To improve the flow of credit to the economy, the bill amends the act so the existing responsible lending obligations apply only to small amount credit contracts and consumer leases.

This bill will replace the prescriptive one-size-fits-all approach that has evolved in relation to the interpretation of responsible lending and provide flexibility for lenders to assess each applicant for credit on a case-by-case basis. However, this flexibility will not diminish the consumer protections in place and, for some products, enhances these protections.

The bill provides the minister with the power to determine new lending standards. The new regime will apply to non-bank lenders, as banks will continue to be regulated by APRA.

The new lending standards for non-bank lenders will align with the APRA standards as well. They will ensure lenders have sound credit assessment and approval processes to assess consumers' capacity to repay debts without substantial hardship.

The new framework will allow all lenders to streamline and improve their credit assessment processes and rely on information provided by consumers unless there are reasonable grounds to believe the information is unreliable.

These changes maintain strong consumer protections. Lenders that fail to comply with the credit assessment processes they have put in place will breach their standards, giving borrowers access to AFCA for free dispute resolution and restitution.

Protections are being increased on services offered by credit assistance providers, with the bill expanding the best interests obligations—which are already scheduled to be applied to mortgage brokers from 1 January 2021—to other credit assistance providers. This will ensure credit assistance providers act in consumers' best interests and place consumers' interests before their own.

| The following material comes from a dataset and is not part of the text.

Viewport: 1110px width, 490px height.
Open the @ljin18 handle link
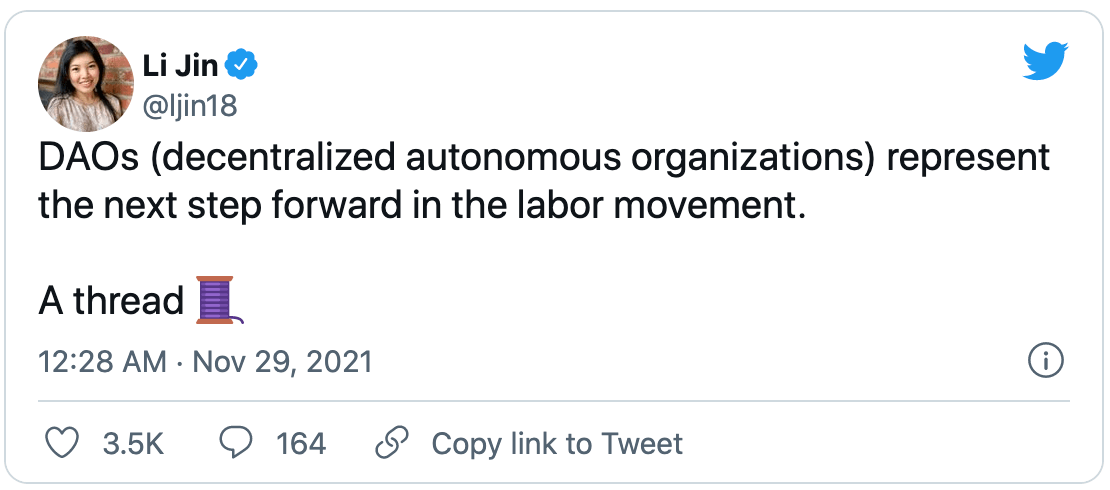(191, 106)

The bill also improves consumer outcomes through the introduction of new obligations for providers of small amount credit contracts and consumer leases.

While these products can be useful for consumers in certain circumstances, repeat borrowing can lead to debt spirals where repayments consume a greater portion of income, becoming increasingly unaffordable.

To limit the harm that has been associated with these products, schedules 2 to 6 of the bill limit the fees that small amount credit contract and consumer lease providers can charge. Specifically, the bill prohibits small amount credit contract providers charging monthly fees that are incurred after a small amount credit contract is discharged and requires the small amount credit contract to have equal repayments and equal repayment intervals. Importantly the bill also introduces a cap on costs for consumer leases, bringing the regulation of consumer leases into line with other credit products regulated under the act.

The bill also requires small amount credit contracts and consumer leases to comply with regulations that will limit the proportion of income consumers can devote to these products. In particular, the regulations will prohibit small amount credit contracts and consumer lease providers from providing a SACC or lease that would result in:

A person who receives 50 per cent or more of their net income from Centrelink from devoting more than 20 per cent of their net income to SACC and consumer lease repayments, with no more than 10 per cent of this being allocated towards SACCs repayments.

A person who receives less than 50 per cent of their net income from Centrelink from devoting more than 20 per cent of their net income to SACCs or consumer leases, recognising these are separate caps.

These 'protected earnings amounts' will maintain access to credit while ensuring enhanced protection for the most vulnerable consumers. Unsolicited SACC invitations to current and former customers, as well as door-to-door selling of consumer leases, are also prohibited under the new regime.

To ensure the benefits of the government's reforms flow through to the economy as quickly as possible, changes to the responsible lending obligations will commence 1 March 2021.

The SACC and consumer lease reforms and the extension of the best interests obligations will commence six months following royal assent. However, the bill's anti-avoidance provisions will commence immediately to ensure firms do not opportunistically restructure their business to avoid the government's reforms.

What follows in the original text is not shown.